Task details
At the line with "The height and", start repeating the data, and continue line by line through the final line, exactly.

Data to process
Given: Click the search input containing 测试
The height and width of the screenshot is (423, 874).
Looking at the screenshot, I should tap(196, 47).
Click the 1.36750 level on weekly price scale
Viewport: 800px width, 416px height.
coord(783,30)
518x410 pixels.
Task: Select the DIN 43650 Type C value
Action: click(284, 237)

Your response
The height and width of the screenshot is (423, 874).
Looking at the screenshot, I should tap(196, 47).
Click the 1.36750 level on weekly price scale
Viewport: 800px width, 416px height.
coord(783,30)
518x410 pixels.
Task: Select the DIN 43650 Type C value
Action: click(284, 237)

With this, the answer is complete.